Sabeco’s stock has been skyrocketing for the last year with shares now with shares now trading at 309,200 following the company’s IPO. However, the new offering will come with a minimum sale price of 320,000 dong (or $14.10) a share.
Reuters reported that the only current suitor is Charoen Sirivadhanabhakdi’s Thai Beverage (TBEV.SI). In the past, the several news outlets also reported that Anheuser-Busch InBev (ABI.BR), Kirin Holdings (2503.T), Asahi Group Holdings (2502.T) and San Miguel (SMC.PS) threw their hats in the ring.

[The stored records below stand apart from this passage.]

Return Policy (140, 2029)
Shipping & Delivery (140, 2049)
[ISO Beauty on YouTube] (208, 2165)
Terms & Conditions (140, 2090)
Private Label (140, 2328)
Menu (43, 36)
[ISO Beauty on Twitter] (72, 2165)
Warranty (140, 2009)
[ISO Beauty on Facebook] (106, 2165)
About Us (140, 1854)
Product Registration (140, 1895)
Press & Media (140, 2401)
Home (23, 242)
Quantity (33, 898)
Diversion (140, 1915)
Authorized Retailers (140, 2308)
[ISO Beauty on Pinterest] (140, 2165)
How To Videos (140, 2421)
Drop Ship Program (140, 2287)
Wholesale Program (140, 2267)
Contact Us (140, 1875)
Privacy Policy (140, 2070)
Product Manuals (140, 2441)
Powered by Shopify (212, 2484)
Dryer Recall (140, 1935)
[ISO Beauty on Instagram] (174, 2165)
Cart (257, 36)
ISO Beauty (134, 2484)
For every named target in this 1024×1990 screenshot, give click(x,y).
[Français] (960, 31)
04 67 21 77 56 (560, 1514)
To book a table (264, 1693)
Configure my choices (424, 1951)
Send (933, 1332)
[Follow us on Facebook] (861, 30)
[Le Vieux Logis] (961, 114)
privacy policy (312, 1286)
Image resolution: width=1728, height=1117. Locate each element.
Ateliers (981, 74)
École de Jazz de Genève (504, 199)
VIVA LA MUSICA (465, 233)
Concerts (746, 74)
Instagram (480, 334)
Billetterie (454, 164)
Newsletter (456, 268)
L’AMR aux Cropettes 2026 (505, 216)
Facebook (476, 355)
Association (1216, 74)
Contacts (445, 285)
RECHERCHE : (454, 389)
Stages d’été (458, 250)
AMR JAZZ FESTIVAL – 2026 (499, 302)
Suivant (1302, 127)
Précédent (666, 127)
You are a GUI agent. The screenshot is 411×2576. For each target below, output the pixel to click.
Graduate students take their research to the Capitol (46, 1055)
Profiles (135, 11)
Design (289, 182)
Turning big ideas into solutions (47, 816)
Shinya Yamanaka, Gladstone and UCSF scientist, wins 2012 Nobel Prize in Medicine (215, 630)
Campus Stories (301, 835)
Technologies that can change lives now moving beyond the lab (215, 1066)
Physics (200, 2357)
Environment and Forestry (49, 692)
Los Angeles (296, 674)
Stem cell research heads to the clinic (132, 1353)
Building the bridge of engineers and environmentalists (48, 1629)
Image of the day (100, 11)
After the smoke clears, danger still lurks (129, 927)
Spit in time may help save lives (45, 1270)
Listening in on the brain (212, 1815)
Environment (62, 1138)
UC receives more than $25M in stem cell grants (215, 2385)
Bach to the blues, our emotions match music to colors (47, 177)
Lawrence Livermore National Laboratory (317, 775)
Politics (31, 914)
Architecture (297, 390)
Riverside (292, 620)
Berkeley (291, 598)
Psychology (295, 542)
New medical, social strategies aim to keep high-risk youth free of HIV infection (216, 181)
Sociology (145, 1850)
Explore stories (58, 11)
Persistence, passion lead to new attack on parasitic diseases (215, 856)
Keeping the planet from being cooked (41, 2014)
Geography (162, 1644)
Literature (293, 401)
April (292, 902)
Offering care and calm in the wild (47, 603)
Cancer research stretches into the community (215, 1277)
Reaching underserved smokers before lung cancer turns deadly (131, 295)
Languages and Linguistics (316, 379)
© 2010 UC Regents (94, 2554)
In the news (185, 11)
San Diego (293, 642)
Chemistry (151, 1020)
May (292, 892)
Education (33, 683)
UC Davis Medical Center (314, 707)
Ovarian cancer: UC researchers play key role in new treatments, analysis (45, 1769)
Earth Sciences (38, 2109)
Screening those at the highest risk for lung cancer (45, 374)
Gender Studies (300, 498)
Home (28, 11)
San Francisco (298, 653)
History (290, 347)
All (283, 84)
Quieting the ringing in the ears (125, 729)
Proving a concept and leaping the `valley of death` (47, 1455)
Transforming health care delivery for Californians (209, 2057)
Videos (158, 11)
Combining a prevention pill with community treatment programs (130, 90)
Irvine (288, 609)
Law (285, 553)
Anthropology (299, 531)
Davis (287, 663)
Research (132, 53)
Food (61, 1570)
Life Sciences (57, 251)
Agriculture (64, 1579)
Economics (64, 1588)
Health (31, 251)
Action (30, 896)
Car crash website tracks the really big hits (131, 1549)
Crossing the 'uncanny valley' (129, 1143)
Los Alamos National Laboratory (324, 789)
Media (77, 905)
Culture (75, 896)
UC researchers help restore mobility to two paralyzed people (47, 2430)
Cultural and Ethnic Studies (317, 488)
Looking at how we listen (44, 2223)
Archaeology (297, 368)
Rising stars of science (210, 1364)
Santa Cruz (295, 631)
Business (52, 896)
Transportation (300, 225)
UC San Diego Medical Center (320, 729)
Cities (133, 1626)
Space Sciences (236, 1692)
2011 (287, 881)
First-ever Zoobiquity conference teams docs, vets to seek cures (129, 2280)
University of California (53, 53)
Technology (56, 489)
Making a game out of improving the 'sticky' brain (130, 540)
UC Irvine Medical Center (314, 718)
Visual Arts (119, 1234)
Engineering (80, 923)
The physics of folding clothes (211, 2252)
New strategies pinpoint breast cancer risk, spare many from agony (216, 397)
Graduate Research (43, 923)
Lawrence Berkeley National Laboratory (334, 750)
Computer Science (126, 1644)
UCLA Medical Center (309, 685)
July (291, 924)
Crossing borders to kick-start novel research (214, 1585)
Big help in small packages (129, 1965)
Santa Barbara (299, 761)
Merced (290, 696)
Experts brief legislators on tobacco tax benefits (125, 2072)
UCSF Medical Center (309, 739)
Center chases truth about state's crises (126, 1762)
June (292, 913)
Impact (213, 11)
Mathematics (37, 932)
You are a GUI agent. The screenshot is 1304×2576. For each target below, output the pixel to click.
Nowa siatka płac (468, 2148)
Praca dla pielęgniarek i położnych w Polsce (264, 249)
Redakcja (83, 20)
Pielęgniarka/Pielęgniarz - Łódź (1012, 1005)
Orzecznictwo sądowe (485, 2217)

Unique government regulations could make the offering a little tricky. Foreign companies are barred from holding more than 49% of Sabeco and 10% of that quota is already spoken for by outsiders including Heinekin whose portfolio includes a 5% stake. Domestic bidders will be allowed to own up to 53.6%.
Sabeco’s two largest brands are Saigon Beer and 333 Beer. The company currently controls in excess of 40% of Vietnam’s domestic beer market. The country’s Ministry of Trade currently owns the vast majority of the corporation along with competitor, HABECO. Both companies are being spun off into private control in an attempt to stem a growing budget deficit in the nation.